▶ **EXERCISE AIM**: Among the lines below, a stretch begins at the one with "Blog (144, 2285)" and ends at the one with "In review (42, 1978)". Repeat that stretch exactly, ends included.

=== EXCERPTED RECORDS ===

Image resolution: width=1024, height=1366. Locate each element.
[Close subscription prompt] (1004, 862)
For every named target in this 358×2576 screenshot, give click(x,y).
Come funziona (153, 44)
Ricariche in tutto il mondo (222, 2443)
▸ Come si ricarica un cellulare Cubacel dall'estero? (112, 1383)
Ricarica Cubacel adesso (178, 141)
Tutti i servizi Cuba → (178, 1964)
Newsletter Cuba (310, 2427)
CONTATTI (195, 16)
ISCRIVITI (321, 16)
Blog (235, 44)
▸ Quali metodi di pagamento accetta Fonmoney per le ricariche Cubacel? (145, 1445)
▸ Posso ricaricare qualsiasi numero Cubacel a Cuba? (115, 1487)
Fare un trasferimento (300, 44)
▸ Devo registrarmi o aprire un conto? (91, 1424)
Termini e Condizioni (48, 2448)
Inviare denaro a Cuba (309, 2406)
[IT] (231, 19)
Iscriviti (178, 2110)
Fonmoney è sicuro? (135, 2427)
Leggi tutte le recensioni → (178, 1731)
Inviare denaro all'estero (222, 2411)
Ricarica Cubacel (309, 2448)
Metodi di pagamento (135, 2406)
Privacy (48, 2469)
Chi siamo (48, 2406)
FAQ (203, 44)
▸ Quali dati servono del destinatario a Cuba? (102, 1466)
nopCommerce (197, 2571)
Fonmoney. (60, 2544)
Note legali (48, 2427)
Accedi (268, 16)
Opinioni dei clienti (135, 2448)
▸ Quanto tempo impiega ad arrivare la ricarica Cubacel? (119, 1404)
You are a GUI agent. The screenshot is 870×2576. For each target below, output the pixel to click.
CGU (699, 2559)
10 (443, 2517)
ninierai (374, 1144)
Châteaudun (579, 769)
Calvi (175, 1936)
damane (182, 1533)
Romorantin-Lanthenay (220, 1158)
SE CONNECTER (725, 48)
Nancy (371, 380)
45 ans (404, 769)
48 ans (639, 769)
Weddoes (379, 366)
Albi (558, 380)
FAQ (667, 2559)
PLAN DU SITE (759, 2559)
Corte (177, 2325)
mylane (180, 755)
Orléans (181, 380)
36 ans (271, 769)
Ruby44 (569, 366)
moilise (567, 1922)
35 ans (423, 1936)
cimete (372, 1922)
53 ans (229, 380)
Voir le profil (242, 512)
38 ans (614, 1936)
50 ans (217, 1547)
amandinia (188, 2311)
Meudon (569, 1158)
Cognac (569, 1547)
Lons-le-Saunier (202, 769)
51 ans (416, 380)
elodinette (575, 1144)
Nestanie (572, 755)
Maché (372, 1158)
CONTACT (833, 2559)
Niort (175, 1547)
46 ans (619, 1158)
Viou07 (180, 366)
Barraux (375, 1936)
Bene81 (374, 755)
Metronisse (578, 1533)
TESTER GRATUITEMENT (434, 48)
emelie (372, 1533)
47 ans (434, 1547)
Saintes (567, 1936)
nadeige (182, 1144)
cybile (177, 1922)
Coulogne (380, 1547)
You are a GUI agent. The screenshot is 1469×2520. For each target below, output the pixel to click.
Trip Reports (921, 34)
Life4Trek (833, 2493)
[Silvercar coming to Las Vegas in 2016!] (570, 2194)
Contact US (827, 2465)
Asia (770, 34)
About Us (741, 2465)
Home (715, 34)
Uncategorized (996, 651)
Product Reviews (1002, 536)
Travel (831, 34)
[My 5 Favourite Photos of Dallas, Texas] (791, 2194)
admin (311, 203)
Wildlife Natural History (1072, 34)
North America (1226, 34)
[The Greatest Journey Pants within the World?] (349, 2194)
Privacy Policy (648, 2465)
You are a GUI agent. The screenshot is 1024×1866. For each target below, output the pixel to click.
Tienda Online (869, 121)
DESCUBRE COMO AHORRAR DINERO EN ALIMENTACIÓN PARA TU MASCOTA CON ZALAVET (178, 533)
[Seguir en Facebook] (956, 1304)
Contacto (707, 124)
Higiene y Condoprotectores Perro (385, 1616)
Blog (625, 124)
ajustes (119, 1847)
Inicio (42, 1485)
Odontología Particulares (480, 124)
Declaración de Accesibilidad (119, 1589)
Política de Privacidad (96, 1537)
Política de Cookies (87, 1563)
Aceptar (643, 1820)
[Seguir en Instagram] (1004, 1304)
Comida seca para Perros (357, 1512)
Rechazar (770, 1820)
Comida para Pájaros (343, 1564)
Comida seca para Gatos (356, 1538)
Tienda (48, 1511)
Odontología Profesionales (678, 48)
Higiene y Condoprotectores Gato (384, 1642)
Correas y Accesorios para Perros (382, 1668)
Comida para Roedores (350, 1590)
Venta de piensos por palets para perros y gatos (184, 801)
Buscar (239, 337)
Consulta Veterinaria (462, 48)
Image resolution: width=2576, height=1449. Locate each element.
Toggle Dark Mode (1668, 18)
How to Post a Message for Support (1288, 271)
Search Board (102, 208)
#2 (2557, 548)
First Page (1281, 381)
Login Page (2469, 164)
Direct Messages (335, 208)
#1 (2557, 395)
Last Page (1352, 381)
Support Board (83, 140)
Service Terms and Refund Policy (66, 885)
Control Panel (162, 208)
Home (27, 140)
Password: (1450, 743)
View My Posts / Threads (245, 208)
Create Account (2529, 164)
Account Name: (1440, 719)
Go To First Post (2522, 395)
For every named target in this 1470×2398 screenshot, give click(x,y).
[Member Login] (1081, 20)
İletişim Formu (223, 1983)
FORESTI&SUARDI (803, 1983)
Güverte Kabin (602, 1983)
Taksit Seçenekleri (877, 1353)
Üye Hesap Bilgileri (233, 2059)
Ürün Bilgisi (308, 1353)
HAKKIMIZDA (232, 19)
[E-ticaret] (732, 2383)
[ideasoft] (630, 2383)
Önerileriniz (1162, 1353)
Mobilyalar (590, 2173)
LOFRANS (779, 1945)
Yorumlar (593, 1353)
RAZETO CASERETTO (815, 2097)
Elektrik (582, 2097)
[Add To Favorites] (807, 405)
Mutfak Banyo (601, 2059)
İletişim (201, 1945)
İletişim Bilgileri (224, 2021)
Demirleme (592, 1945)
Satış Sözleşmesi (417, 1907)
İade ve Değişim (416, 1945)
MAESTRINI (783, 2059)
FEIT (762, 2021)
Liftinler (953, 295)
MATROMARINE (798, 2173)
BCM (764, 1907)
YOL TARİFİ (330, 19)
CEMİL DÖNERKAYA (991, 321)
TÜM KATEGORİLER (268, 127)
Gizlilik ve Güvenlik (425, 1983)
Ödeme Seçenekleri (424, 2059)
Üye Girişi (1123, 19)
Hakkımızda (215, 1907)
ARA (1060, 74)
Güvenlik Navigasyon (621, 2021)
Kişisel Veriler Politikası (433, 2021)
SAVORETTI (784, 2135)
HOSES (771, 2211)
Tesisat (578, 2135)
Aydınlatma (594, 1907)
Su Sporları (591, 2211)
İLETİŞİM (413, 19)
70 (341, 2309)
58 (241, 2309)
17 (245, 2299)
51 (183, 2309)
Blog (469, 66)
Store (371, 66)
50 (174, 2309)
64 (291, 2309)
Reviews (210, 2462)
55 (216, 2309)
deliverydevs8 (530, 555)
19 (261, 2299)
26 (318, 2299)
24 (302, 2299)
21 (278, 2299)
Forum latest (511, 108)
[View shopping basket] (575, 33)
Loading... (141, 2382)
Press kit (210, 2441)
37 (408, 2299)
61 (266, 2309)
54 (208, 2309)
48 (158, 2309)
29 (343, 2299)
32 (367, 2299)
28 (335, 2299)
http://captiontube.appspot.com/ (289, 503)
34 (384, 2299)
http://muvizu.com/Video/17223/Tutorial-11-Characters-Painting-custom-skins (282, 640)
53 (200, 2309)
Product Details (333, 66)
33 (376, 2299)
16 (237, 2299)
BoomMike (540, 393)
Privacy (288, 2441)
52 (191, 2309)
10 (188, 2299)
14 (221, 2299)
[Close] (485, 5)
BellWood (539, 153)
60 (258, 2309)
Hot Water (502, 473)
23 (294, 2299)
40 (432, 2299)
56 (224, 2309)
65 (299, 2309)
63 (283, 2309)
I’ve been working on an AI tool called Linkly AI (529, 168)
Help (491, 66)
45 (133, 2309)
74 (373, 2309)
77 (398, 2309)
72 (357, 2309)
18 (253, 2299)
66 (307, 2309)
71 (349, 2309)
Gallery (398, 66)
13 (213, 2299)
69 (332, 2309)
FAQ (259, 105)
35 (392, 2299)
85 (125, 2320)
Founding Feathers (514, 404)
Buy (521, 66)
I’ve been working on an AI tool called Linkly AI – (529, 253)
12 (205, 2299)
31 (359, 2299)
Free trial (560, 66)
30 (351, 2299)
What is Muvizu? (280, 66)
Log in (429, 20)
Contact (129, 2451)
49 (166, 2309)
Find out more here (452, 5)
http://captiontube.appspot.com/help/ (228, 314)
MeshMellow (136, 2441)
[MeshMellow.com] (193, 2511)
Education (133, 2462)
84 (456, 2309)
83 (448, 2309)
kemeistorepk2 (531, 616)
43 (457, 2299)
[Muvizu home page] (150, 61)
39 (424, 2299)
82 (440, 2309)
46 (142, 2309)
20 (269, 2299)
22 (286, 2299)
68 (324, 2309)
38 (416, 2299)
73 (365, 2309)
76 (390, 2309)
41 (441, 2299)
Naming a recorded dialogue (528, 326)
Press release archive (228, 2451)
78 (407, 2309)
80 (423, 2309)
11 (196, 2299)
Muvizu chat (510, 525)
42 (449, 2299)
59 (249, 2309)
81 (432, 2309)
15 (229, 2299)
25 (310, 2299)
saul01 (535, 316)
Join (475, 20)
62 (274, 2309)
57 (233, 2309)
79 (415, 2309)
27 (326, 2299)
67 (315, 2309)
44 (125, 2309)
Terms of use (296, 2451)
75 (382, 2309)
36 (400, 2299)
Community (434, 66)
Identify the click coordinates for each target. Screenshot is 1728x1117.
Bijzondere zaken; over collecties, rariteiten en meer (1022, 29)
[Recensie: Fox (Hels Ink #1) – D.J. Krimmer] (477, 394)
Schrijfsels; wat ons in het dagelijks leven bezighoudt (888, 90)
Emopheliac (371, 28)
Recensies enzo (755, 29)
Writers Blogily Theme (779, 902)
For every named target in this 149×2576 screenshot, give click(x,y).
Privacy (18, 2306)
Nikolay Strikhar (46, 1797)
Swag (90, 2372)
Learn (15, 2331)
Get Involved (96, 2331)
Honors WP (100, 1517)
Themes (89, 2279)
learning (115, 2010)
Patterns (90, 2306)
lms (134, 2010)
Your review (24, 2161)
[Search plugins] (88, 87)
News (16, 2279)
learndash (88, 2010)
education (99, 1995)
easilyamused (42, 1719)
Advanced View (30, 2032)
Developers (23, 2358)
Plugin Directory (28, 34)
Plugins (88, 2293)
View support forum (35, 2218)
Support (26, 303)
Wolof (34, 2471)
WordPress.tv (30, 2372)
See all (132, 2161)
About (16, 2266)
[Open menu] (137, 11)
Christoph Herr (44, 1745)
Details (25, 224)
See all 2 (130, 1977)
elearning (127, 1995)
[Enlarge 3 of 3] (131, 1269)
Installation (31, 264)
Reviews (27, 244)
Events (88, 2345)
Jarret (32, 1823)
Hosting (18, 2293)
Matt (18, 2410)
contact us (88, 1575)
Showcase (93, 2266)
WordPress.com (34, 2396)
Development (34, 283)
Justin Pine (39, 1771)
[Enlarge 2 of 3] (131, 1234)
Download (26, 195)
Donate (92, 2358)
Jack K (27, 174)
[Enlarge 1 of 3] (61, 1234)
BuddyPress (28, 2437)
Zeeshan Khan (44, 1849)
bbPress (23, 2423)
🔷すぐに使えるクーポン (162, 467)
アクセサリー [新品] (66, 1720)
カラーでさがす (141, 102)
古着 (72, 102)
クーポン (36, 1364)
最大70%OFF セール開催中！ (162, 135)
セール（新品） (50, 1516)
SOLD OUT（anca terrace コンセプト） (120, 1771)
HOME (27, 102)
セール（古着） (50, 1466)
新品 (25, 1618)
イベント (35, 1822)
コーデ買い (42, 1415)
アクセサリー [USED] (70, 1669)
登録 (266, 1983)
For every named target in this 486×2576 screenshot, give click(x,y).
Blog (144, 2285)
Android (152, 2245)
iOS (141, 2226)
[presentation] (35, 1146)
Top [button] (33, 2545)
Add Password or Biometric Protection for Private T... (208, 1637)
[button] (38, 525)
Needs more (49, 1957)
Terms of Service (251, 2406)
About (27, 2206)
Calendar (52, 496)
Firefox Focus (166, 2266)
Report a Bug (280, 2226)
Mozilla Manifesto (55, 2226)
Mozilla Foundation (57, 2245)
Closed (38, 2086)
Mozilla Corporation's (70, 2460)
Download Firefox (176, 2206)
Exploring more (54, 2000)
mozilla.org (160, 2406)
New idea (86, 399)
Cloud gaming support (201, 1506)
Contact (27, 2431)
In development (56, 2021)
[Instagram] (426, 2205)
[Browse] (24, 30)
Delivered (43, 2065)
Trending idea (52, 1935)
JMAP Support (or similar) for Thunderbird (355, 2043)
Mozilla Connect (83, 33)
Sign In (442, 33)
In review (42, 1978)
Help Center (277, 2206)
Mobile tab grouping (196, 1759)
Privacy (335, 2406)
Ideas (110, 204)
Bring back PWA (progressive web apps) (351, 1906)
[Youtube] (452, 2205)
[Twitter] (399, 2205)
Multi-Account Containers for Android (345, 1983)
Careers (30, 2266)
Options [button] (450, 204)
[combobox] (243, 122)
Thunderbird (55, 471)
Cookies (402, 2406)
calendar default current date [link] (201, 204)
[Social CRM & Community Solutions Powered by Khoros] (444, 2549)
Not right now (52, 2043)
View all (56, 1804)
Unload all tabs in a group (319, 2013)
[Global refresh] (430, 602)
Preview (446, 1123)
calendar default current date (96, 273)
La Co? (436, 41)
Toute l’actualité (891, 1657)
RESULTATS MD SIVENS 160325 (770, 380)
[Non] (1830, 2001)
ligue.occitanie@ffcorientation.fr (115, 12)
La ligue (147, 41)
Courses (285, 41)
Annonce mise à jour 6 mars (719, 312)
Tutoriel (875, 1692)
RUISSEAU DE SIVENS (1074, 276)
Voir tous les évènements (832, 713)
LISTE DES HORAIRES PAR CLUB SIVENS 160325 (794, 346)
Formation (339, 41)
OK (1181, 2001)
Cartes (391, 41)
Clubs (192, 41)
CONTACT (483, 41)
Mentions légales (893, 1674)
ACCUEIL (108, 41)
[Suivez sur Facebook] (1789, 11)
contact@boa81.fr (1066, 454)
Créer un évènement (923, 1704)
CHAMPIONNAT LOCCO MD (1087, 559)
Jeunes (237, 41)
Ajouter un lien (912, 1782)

===

▶ **EXERCISE RESPONSE**:
Blog (144, 2285)
Android (152, 2245)
iOS (141, 2226)
[presentation] (35, 1146)
Top [button] (33, 2545)
Add Password or Biometric Protection for Private T... (208, 1637)
[button] (38, 525)
Needs more (49, 1957)
Terms of Service (251, 2406)
About (27, 2206)
Calendar (52, 496)
Firefox Focus (166, 2266)
Report a Bug (280, 2226)
Mozilla Manifesto (55, 2226)
Mozilla Foundation (57, 2245)
Closed (38, 2086)
Mozilla Corporation's (70, 2460)
Download Firefox (176, 2206)
Exploring more (54, 2000)
mozilla.org (160, 2406)
New idea (86, 399)
Cloud gaming support (201, 1506)
Contact (27, 2431)
In development (56, 2021)
[Instagram] (426, 2205)
[Browse] (24, 30)
Delivered (43, 2065)
Trending idea (52, 1935)
JMAP Support (or similar) for Thunderbird (355, 2043)
Mozilla Connect (83, 33)
Sign In (442, 33)
In review (42, 1978)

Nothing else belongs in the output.